Besides ovarian carcinomas, adenocarcinomas of the pancreas were another malignancy that was found to frequently express mesothelin in the present study. Ten of the 11 pancreatic adenocarcinomas investigated were mesothelin positive, and in most of these cases, the staining was strong and diffuse. These results are similar to those reported by Argani et al. (20) who, using the same anti-mesothelin antibody employed in the present investigation, demonstrated mesothelin expression in all 60 of their pancreatic adenocarcinomas. In that study, the staining was reported to be focal (<25% of the tumor cells) in 10 cases (17%), diffuse (>75% of the tumor cells) in 18 cases (30%), and in the remaining 32 cases, reactivity was seen in 25 to 75% of the neoplastic cells. Also in that investigation, the normal pancreas in 52 of the 60 cases was reported as being essentially nonreactive, whereas in the remaining 8, a faint “blush” staining in scattered pancreatic ducts was observed. This observation was considered to be important because it suggested that strong mesothelin immunostaining may assist in separating neoplastic from non-neoplastic ductal epithelial cells in small biopsies and cytologic specimens. In addition to adenocarcinomas of the lung, pancreas, and ovary, those originating in the endometrium, stomach, and colon were also found to express mesothelin. No reactivity, however, was seen in any of the adenocarcinomas of the breast, kidney, thyroid, or prostate.

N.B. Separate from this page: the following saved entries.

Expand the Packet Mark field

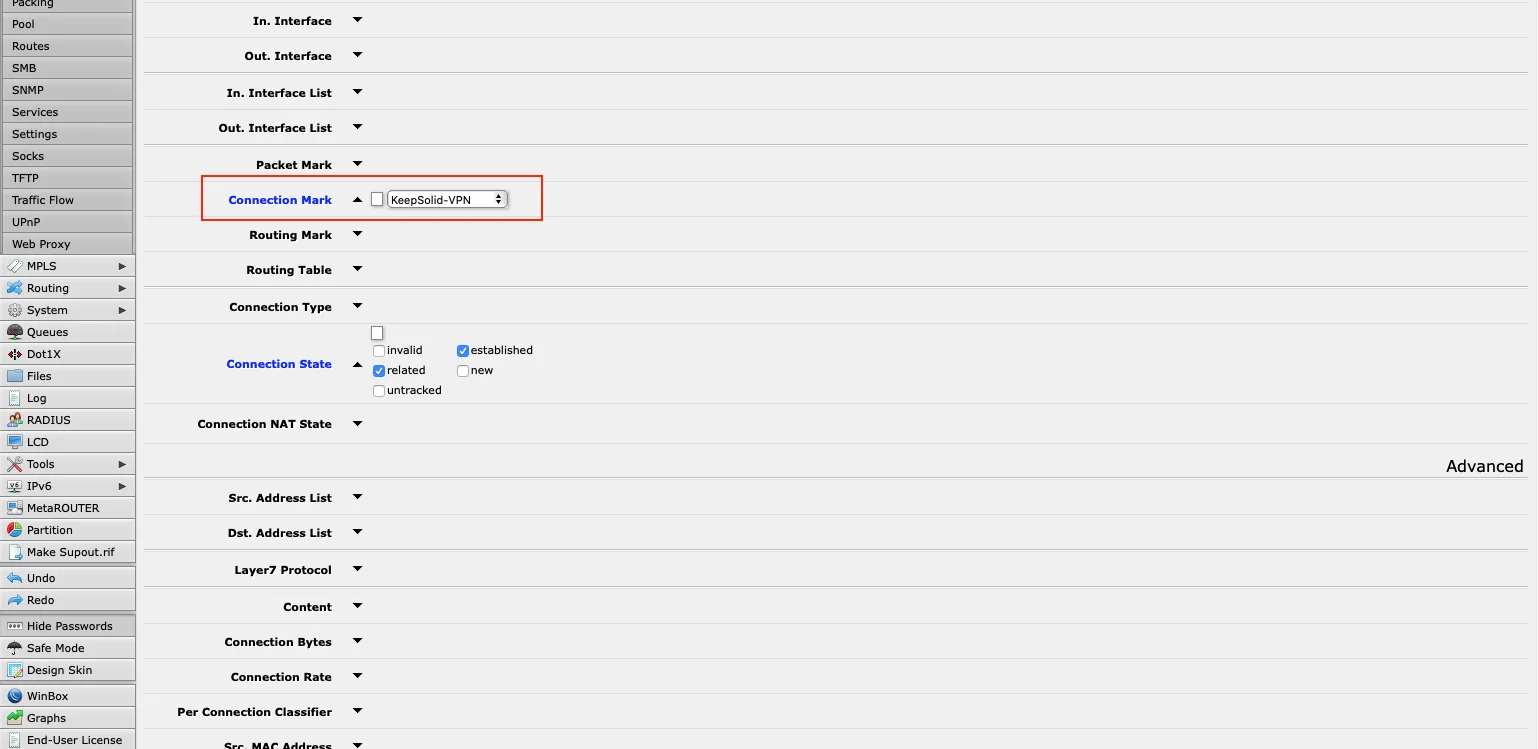[x=357, y=164]
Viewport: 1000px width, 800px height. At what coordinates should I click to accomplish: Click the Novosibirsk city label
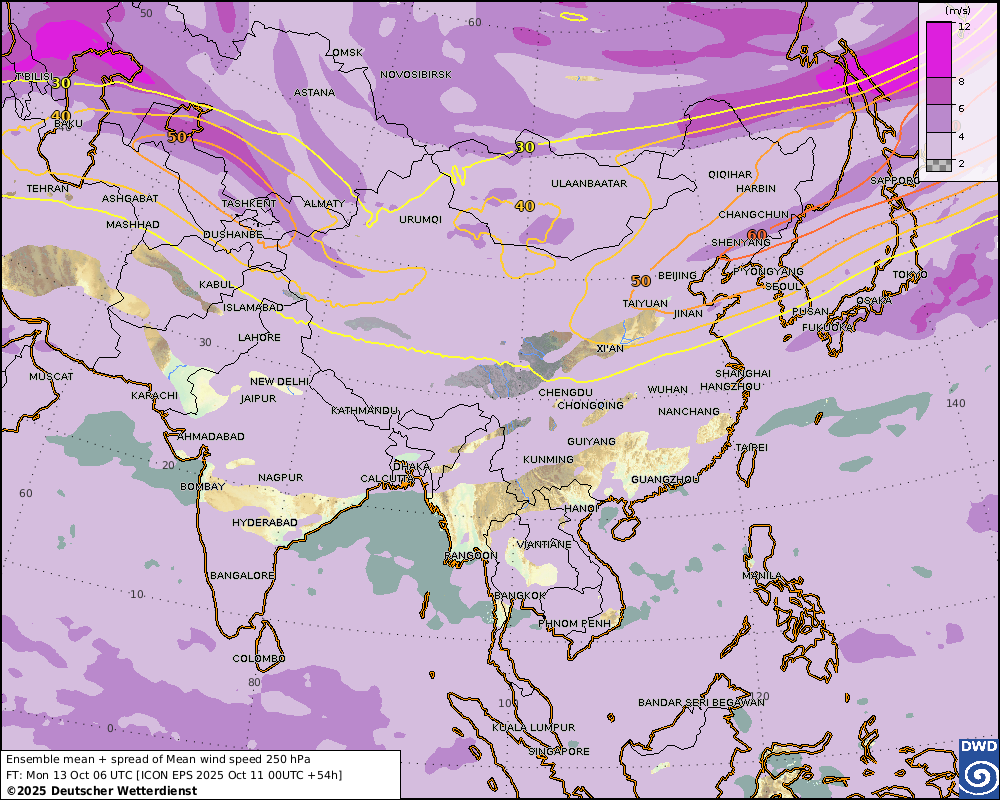416,75
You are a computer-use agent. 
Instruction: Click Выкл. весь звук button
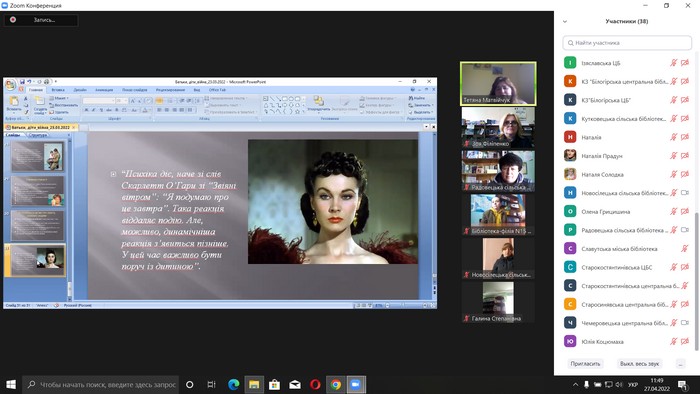[639, 364]
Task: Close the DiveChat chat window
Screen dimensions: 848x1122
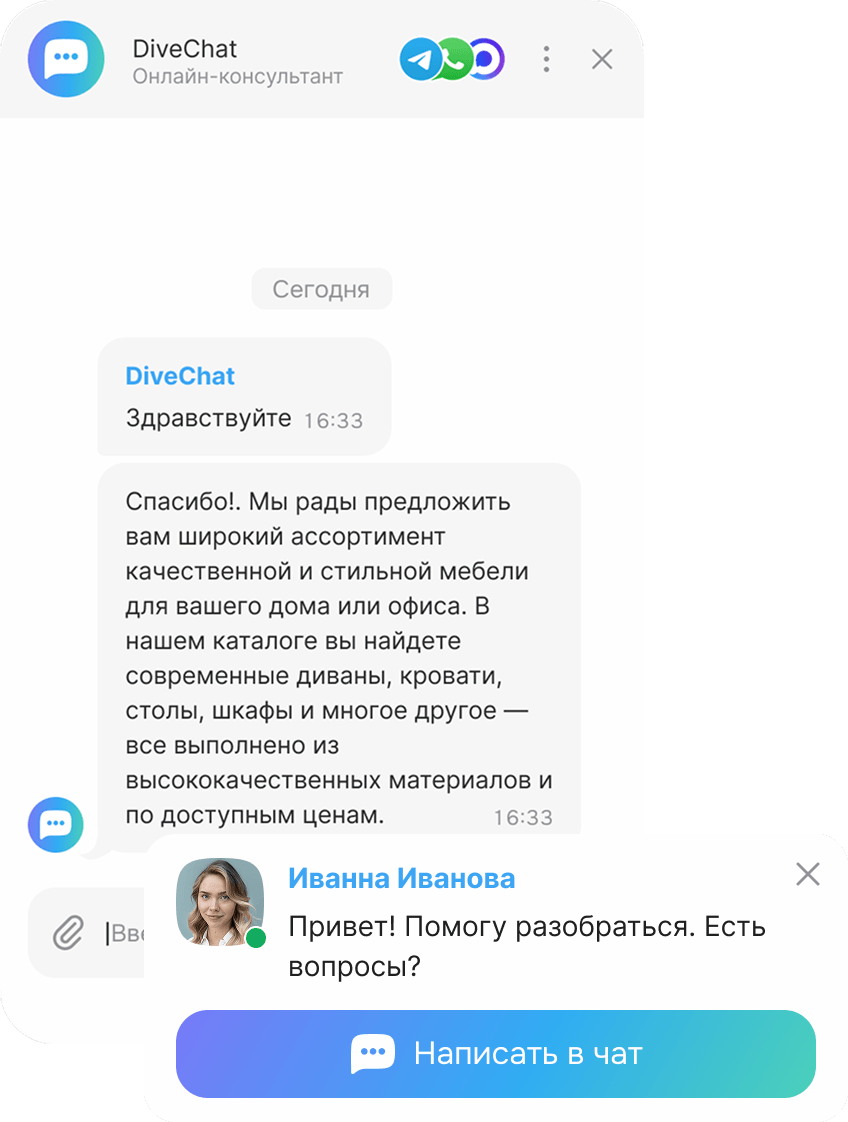Action: pos(602,59)
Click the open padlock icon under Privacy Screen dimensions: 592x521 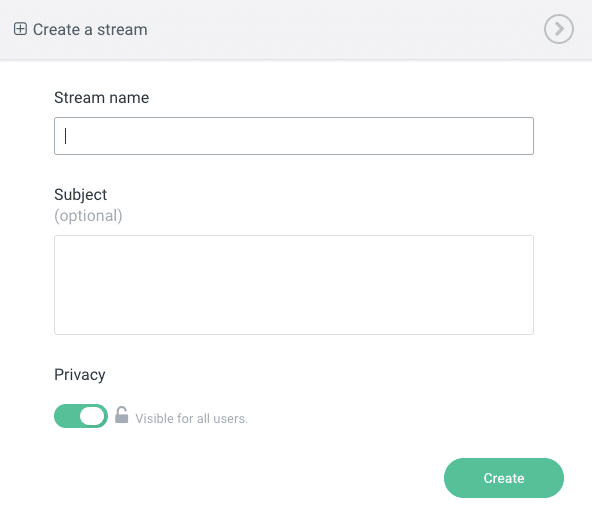121,415
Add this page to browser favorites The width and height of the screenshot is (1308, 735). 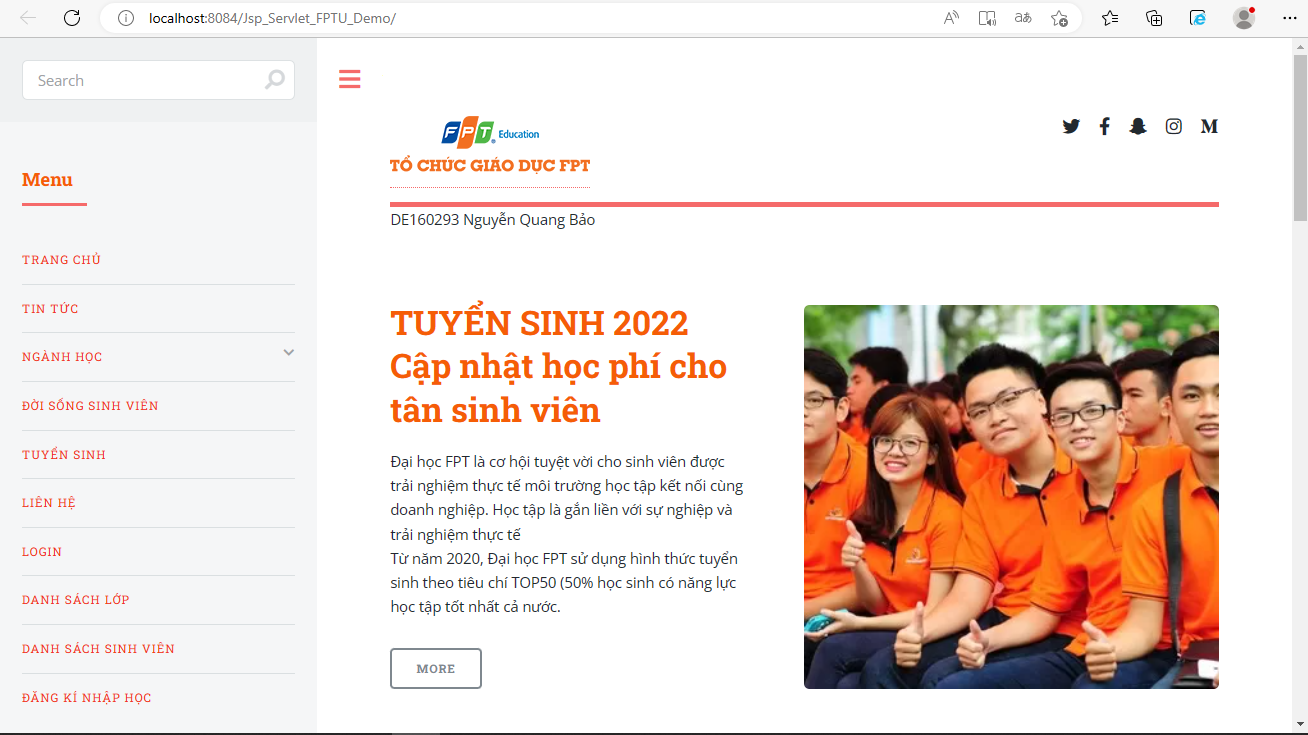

Only 3 (18%) of 17 squamous carcinomas of the lung in the present investigation exhibited mesothelin reactivity, and the staining in these cases was limited to small areas of the tumor. This finding is in contrast to that of Chang et al. (21), who were able to demonstrate mesothelin expression with the K1 antibody in 8 (80%) of 10 squamous carcinomas of the lung. The staining obtained in those cases was usually strong, in contrast to the results seen in the present study, in which the reactivity was limited to only 5 to 10% of the neoplastic cells.

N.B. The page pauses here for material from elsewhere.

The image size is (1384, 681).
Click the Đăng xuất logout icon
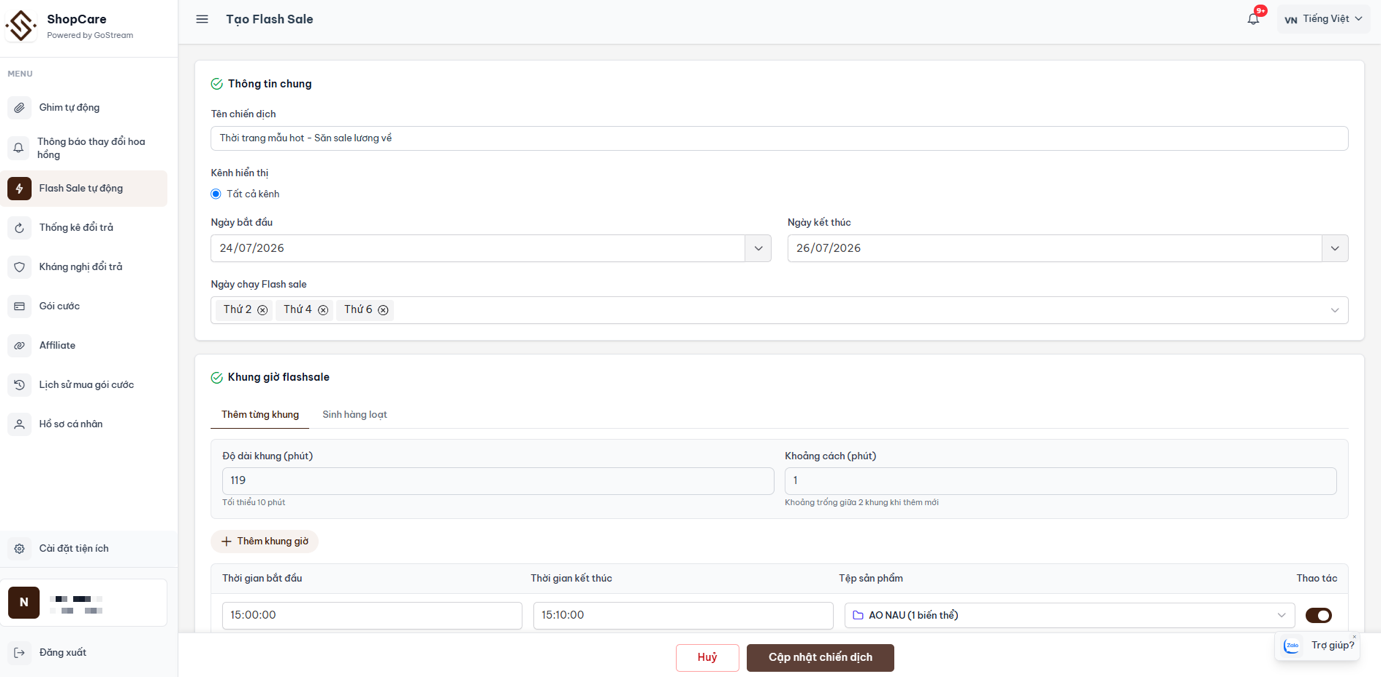[19, 653]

In conclusion, the results in the present study confirm previous reports that indicate that mesothelin is strongly expressed in epithelioid mesotheliomas and ovarian carcinomas. In contrast to previous reports, however, this study has found that mesothelin can also be expressed in lung adenocarcinomas, thus limiting the practical value of this marker for discriminating between epithelioid mesotheliomas and pulmonary adenocarcinomas. Although mesothelin is not recommended for inclusion in the standard immunohistochemical panel used to assist in distinguishing between these malignancies (15), it may have some utility in those cases in which the results are equivocal. Because of the common and strong mesothelin expression in epithelioid mesotheliomas, a negative staining for this marker can be regarded as a strong indication against such a diagnosis.